Zacatecas, Mexico

Part one - the town

View of Zacatecas from the Pedro Coronel Museum

Friday 20th August - Tuesday 23rd August 1999

We arrived in Zacatecas "fresh" from a 12-hour overnight bus journey from Chihuahua which, thanks to the reconstruction of a section of the "highway" was extremely uncomfortable in parts, as the bus driver seemed determined to break the land speed record for buses on dirt tracks. Still, we made it in one piece to the city centre, and found the Hotel Rio Grande readily enough. The only problem was that our room was not yet ready. However, the very friendly lady at reception allowed us to store our luggage behind the desk so we could go for a coffee and some breakfast until our room was ready. In the meantime, I had lost my big floppy hat which I'd bought in Sarajevo (sob sob).

Zacatecas itself is a charming town, the old centre of which was proclaimed a World Heritage Site by UNESCO a few years ago, and deservedly so. The people of the town (some of them at any rate) made huge fortunes from the nearby silver mine which, thanks to slave labour on the part of the local Indians, produced some 20% of the world's silver for around 250 years. Much of the money thus generated went into art and architecture, and the old town is beautiful if a bit dirty. In particular, the cathedral, which dominates the main city square, is a spectacular example of Mexican baroque, and the main façade is simply stunning.

Zacatecas Cathedral

The town is built around two main streets, Hidalgo and Juarez, but some of the most interesting spots are located in the little narrow side streets. The setting of the town is spectacular, although rapid growth on the outskirts of the city in recent years has spoiled this somewhat. Overlooking the town is an oddly shaped hill which dominates the horizon and which can be reached by a cable car. We didn't make it up there though.

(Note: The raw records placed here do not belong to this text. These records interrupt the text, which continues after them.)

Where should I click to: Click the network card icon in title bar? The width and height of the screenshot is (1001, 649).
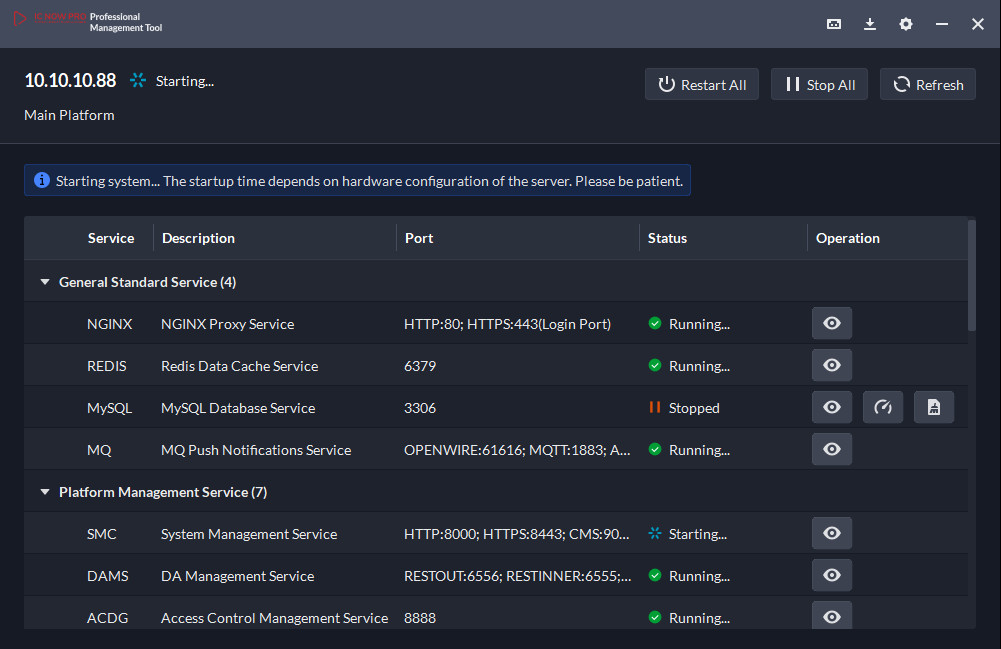834,24
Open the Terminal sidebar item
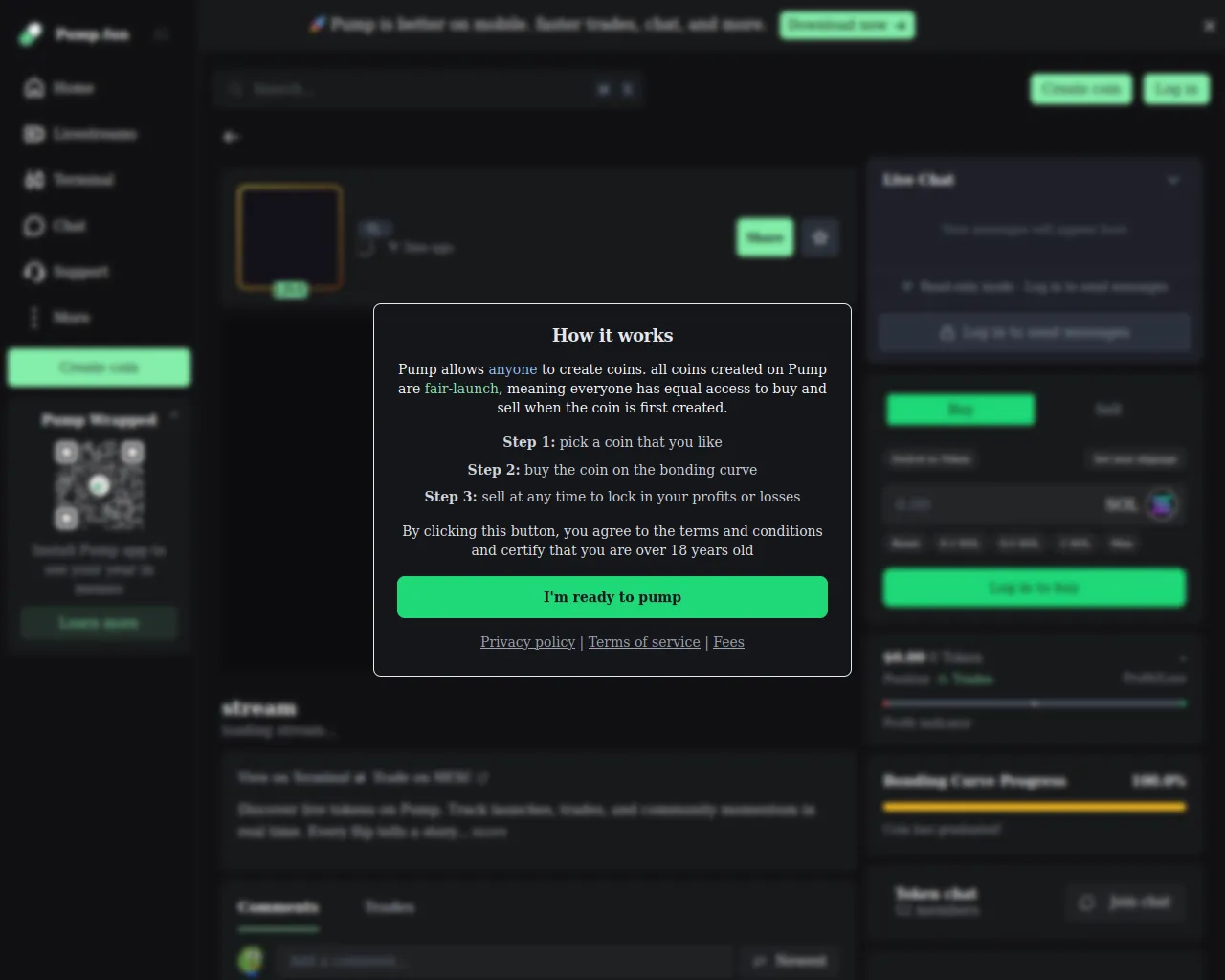 [69, 180]
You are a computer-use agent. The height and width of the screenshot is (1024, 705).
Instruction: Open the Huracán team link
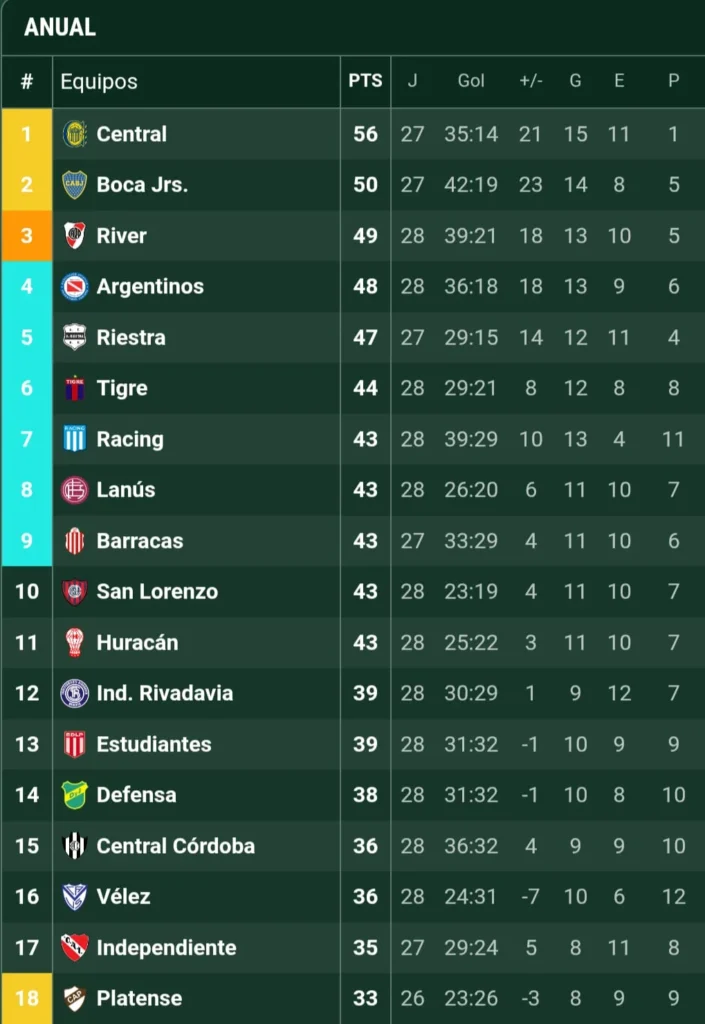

Narrow street in Zacatecas

We did make it to the Pedro Coronel Museum. Coronel was one of Mexico's leading artists who lived and studied in Europe and North America, building a fine collection of artworks from all over the world. When he died, he left his collection to the people of Zacatecas, who established a fine museum in the buildings of the old Jesuit college in the town. The building itself is very attractive, and the collection is eclectic and excellent. A particular highlight for me was the astonishing collection of masks, many from Mexico, both pre-Columbian and colonial, and others from around the world, especially Africa (Nigeria, Cote d'Ivoire, Congo) and Indonesia. The museum also contains a small collection of classical Roman and Greek sculpture, some interesting Asian religious works (China, Tibet and India mainly) and a small but diverse collection of European art, with works by Picasso, Kandinsky and Miro, to name but a few. The collection lacks a little in coherence being so wide-ranging, but it certainly makes for an interesting afternoon.